Kinda Saw This Coming (Orange 74, Tigers 57)

Posted By on Wed, Jan 6, 2010 at 8:23 PM

Here’s a three-step program for college basketball misery:

1) Decide on a rotation of seven players.
2) Start four guards.
3) Visit a Big East team that lost its last game in early January.

As they did for 40 minutes against Kansas in November, the Tigers played a top-10 team tough tonight, if only for the first 20 minutes. Four first-half treys from Roburt Sallie, combined with some sloppy inside play by Syracuse’s big men, had the score tied at halftime, 32-32.

But when the Orange’s Andy Rautins started the second half the same way he ended the first — draining a triple — Memphis had its fate sealed.

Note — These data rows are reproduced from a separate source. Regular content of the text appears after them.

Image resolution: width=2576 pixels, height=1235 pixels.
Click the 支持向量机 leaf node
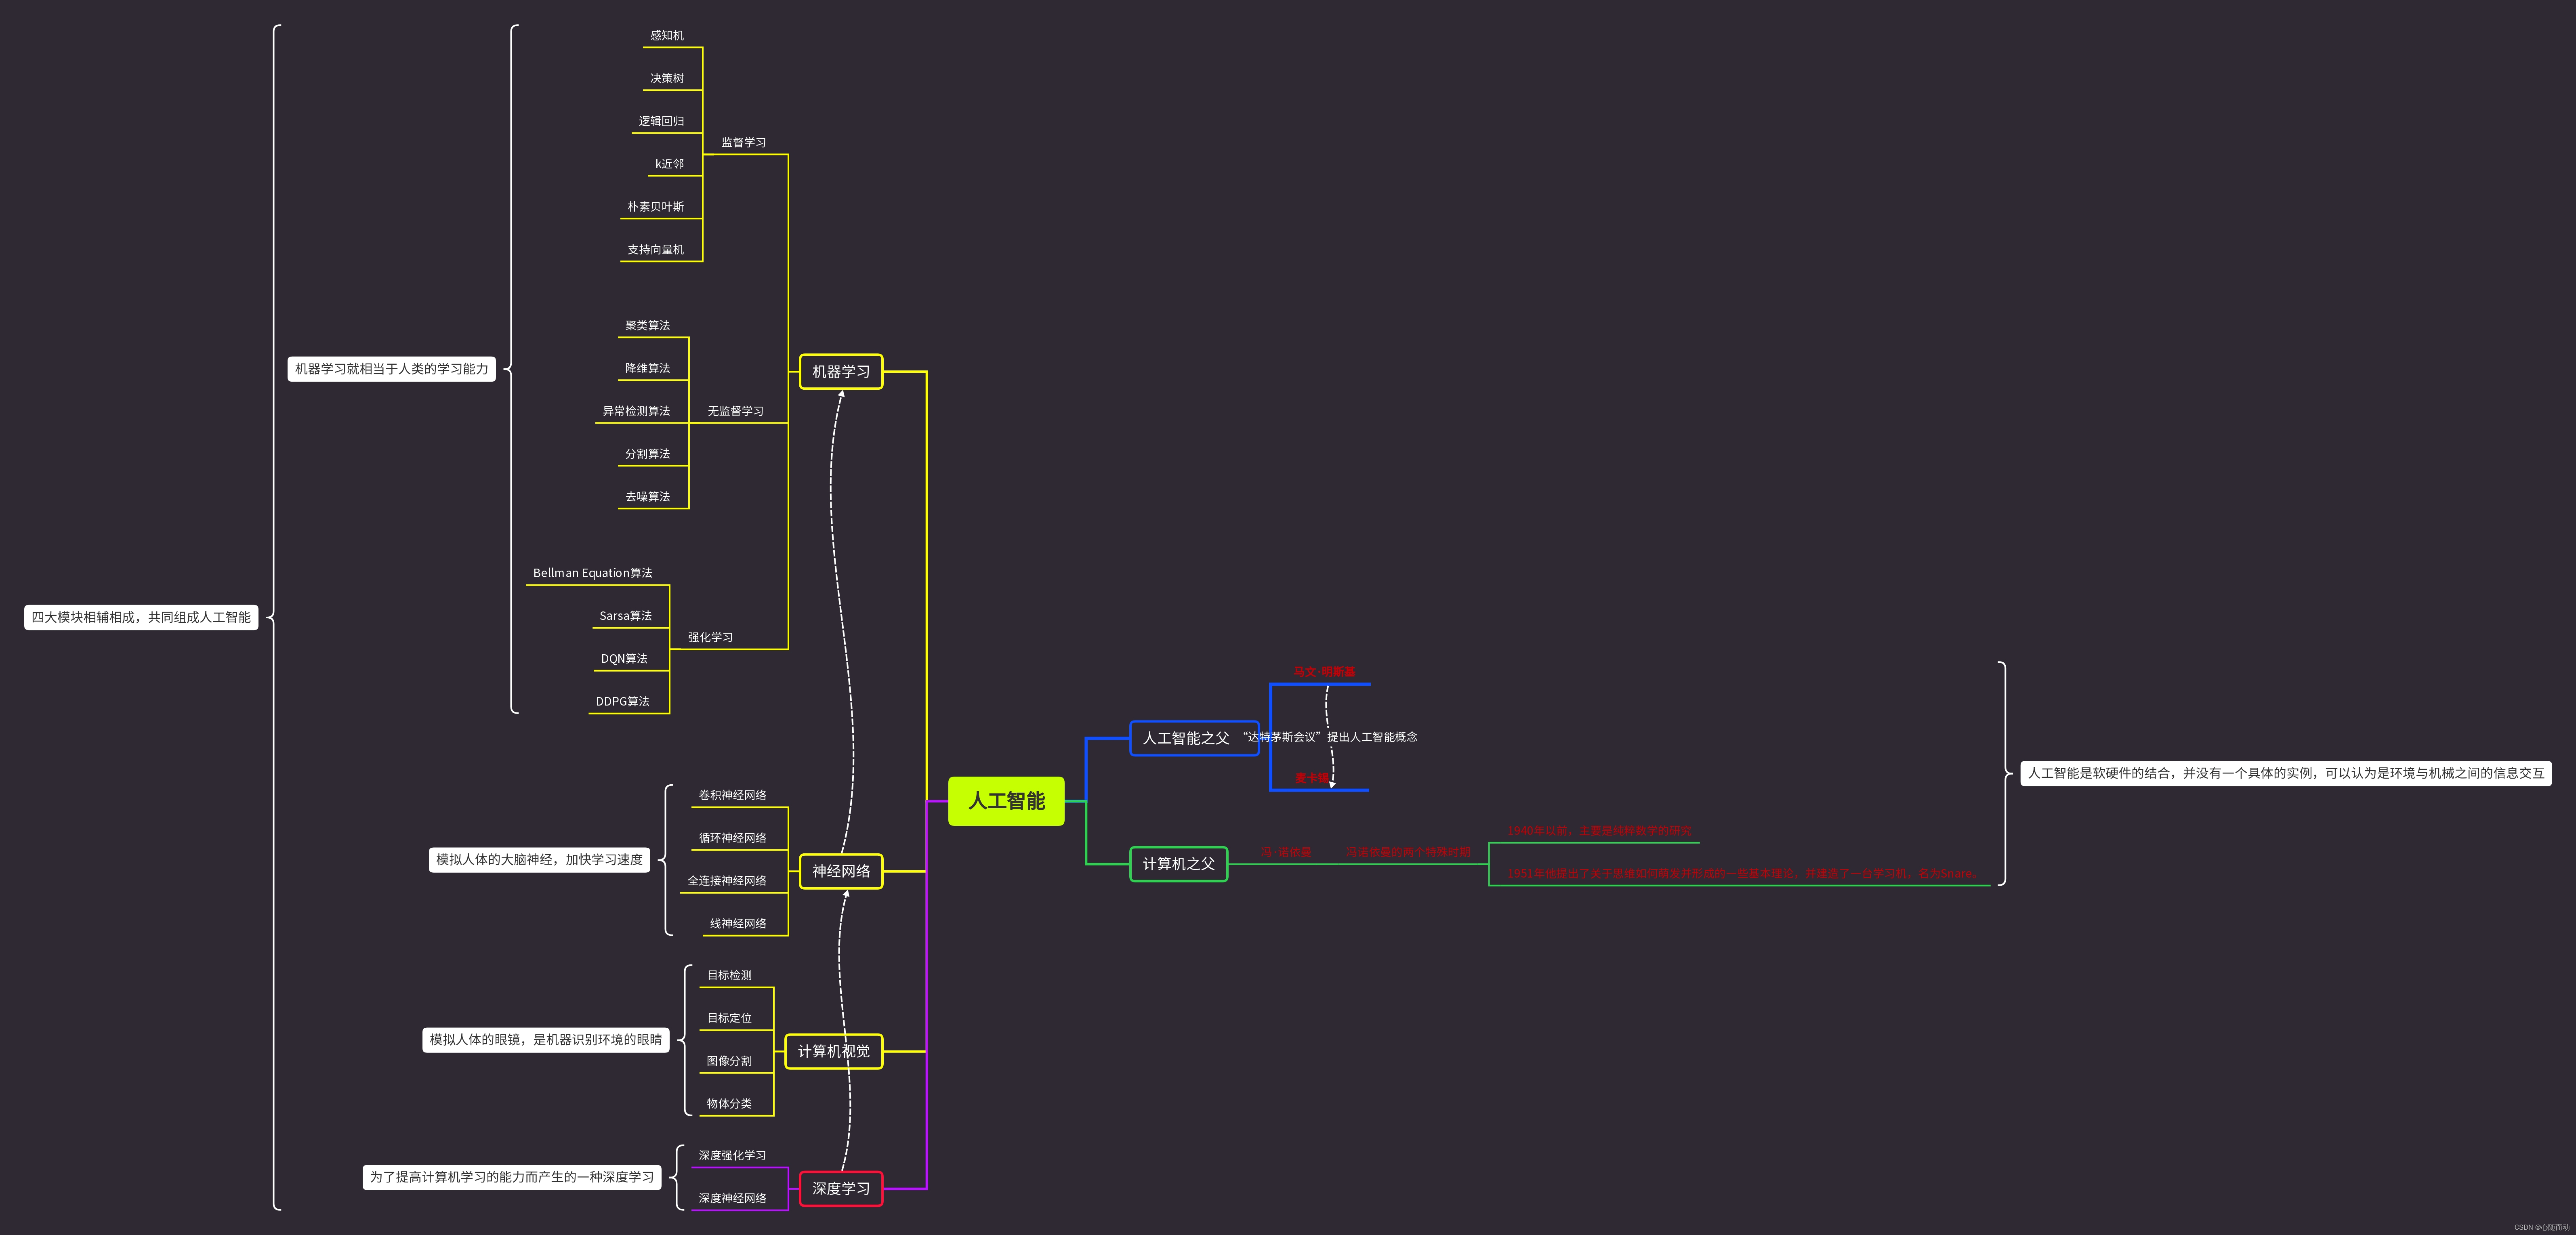pyautogui.click(x=655, y=250)
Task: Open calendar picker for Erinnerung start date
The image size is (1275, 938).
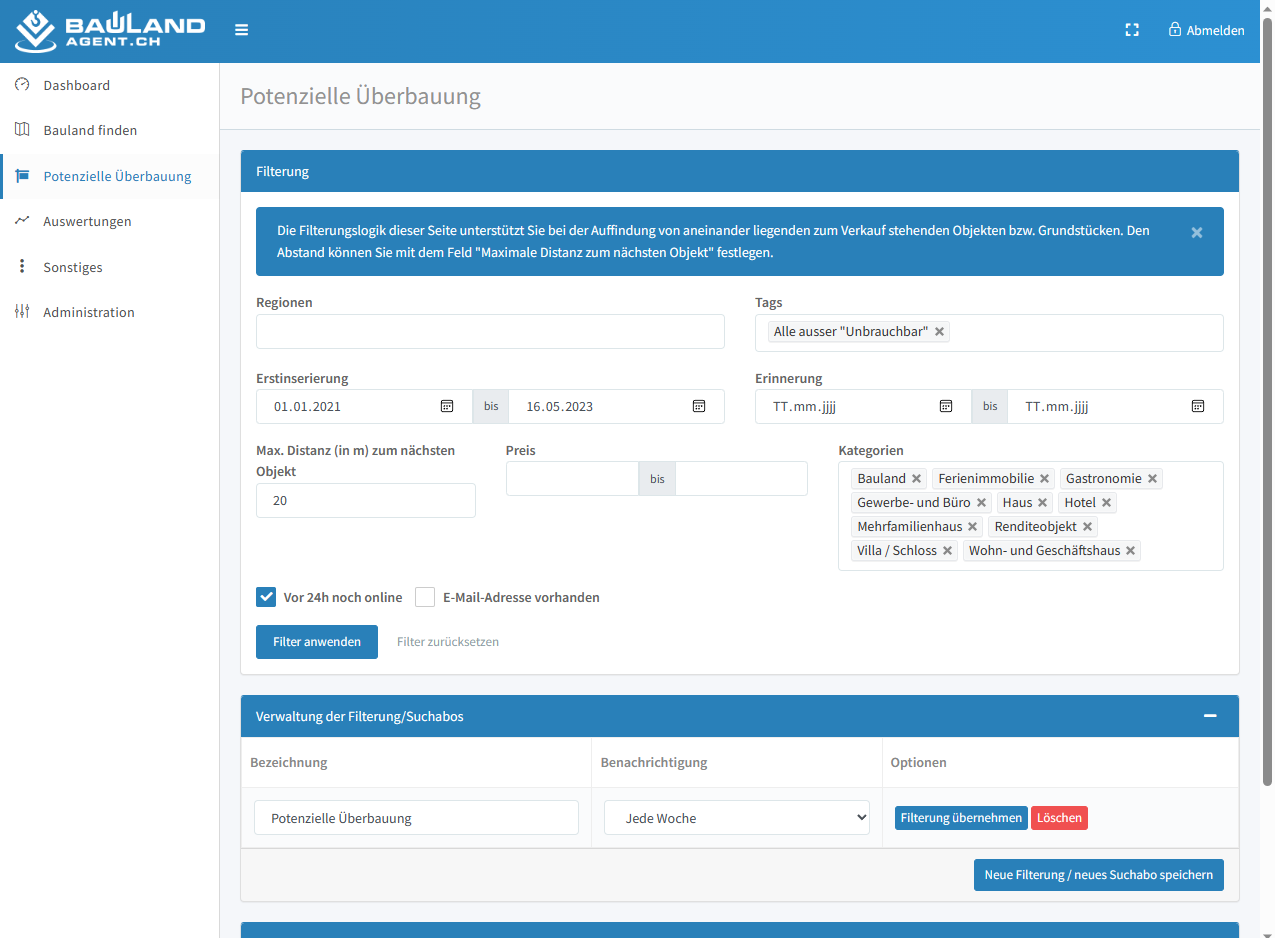Action: coord(945,406)
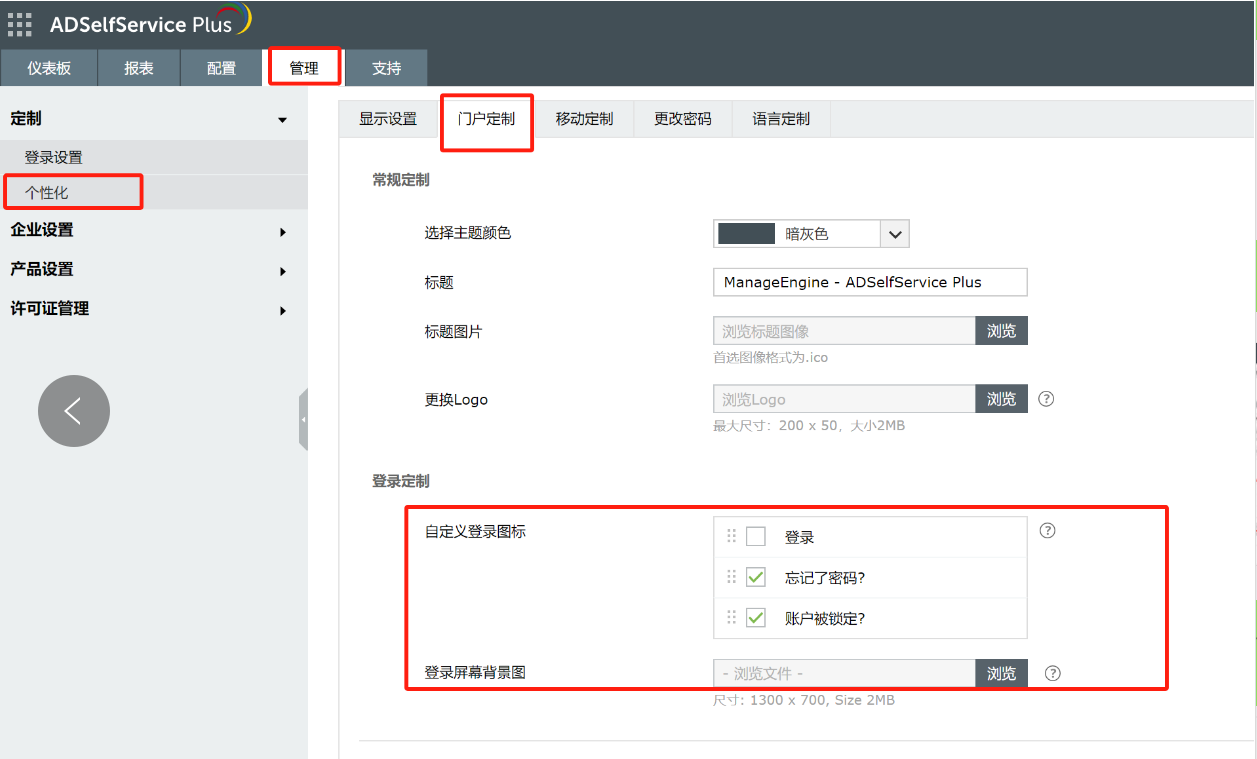The height and width of the screenshot is (759, 1257).
Task: Click 浏览 button for 标题图片
Action: pyautogui.click(x=1001, y=331)
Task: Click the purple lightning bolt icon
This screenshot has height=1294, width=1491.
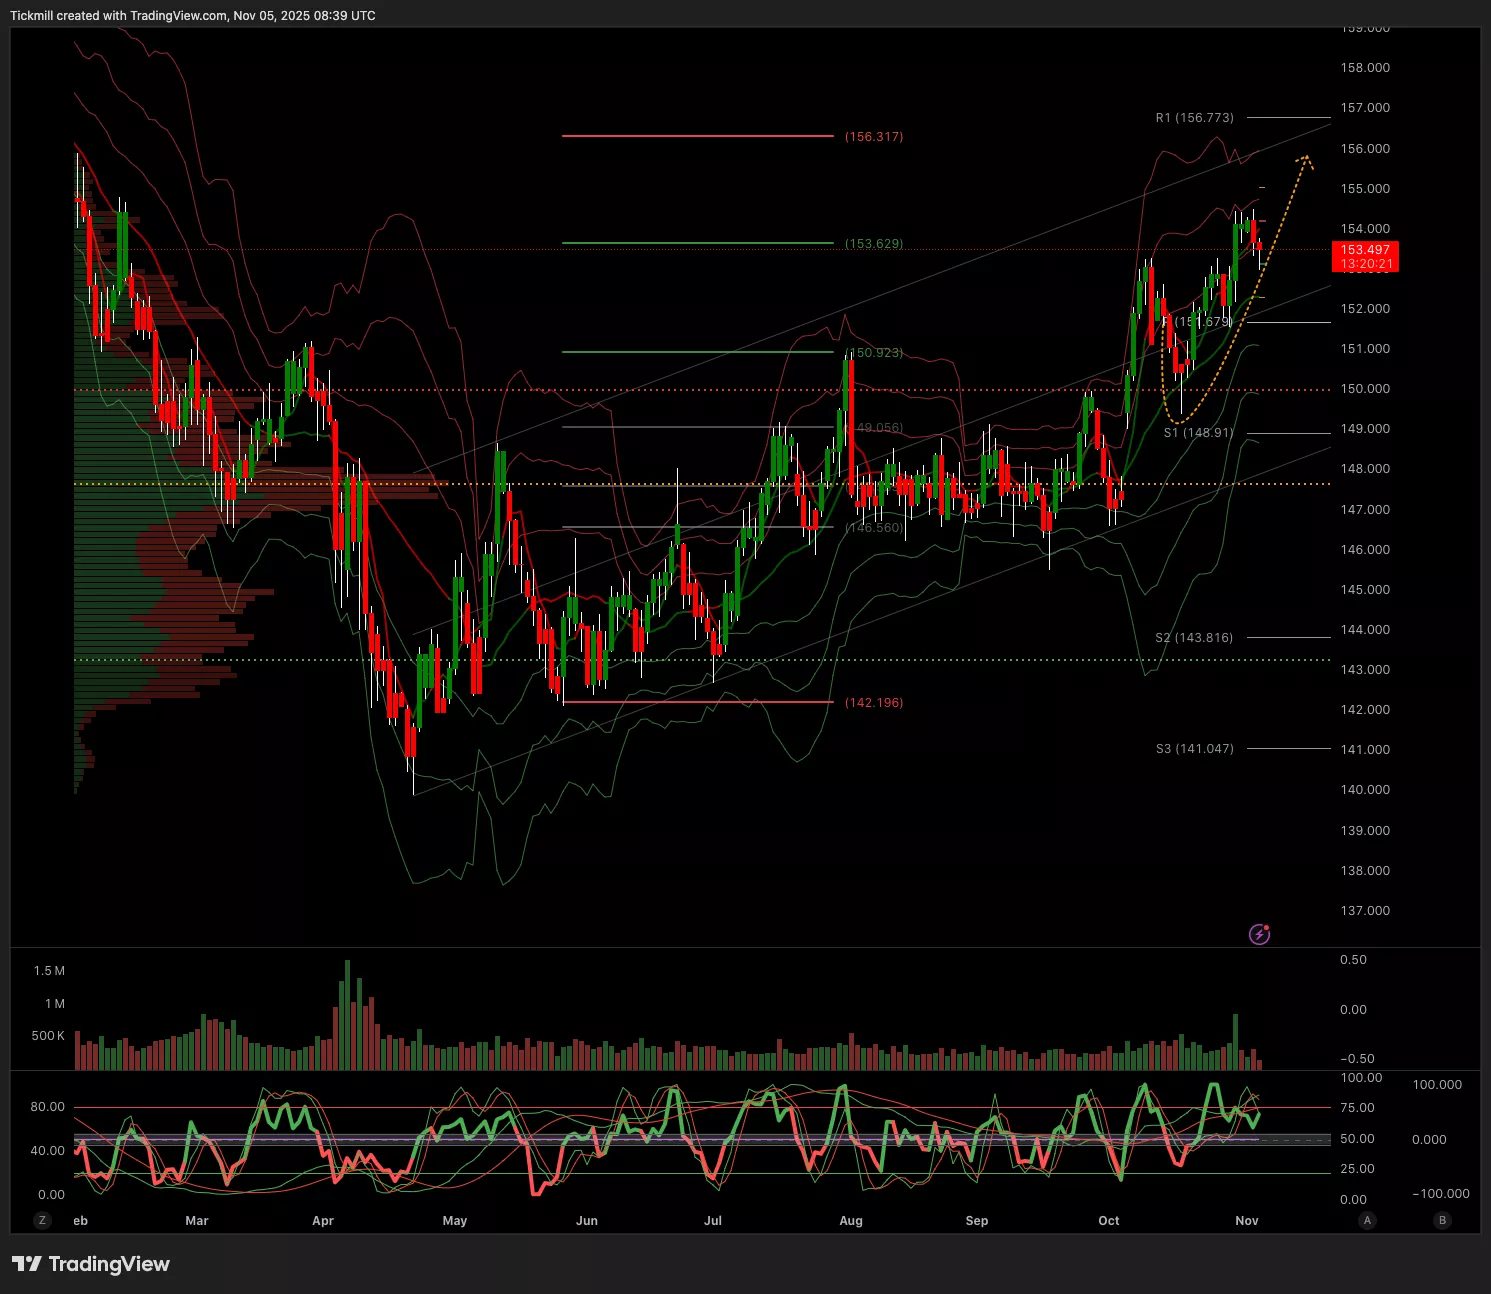Action: click(x=1259, y=934)
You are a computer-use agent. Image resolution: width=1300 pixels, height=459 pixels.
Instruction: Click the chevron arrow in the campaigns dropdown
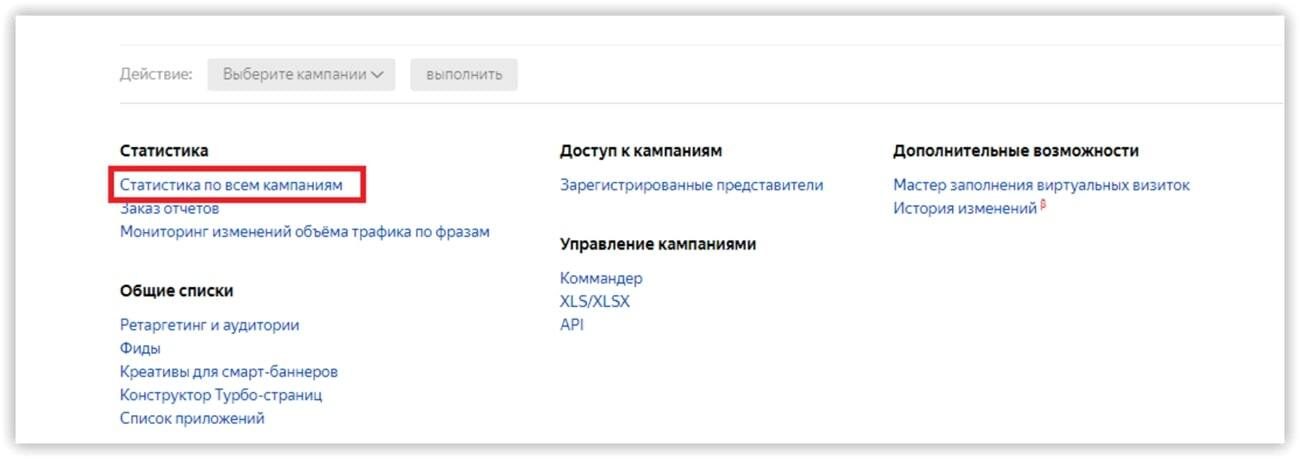click(x=377, y=75)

The seventh-ranked Orange outscored the Tigers 42-25 over the final 20 minutes, making Elliot Williams’ missed dunk — that would have drawn the Tigers within a point with 14 minutes to play — merely an embarrassing scratch from a street fight won by unanimous decision.

You have to hope the legacy of the 2009-10 Tigers won’t be playing above themselves against top-tier opponents . . . only to lose. They’ll open Conference USA play Saturday at Southern Miss with precisely zero big wins this season. (Sad truth: the biggest victory the U of M can claim is their win over Oakland, currently 59th in the RPI rankings.) The Tigers entered tonight’s game ranked 134 in the RPI (out of 347 Division I teams). The only C-USA teams in the RPI’s top 100 are UAB (21), Marshall (39), and Tulsa (79), and each of those teams’ ranking will drop when conference play begins. The Tigers’ lone remaining chance for an RPI booster will be their game against Gonzaga (currently 17th) on February 6th at FedExForum.

NCAA tournament? Memphis will likely have to win its fifth straight Conference USA championship. (A tournament title would bring an automatic bid.) More than three losses in C-USA will mean NIT time for this bunch.

• I could listen to Hall of Famer Bob Knight all season long. Unlike his buddy Dick Vitale, Knight actually teaches basketball as he analyzes (imagine that, with 900 wins under his belt).

When facing a zone defense, “Never pass the ball in the direction you’re dribbling.” Elementary, and profound.

“The back line of a zone must know what’s behind it.” Pay attention, kids, when Coach Knight is calling a game.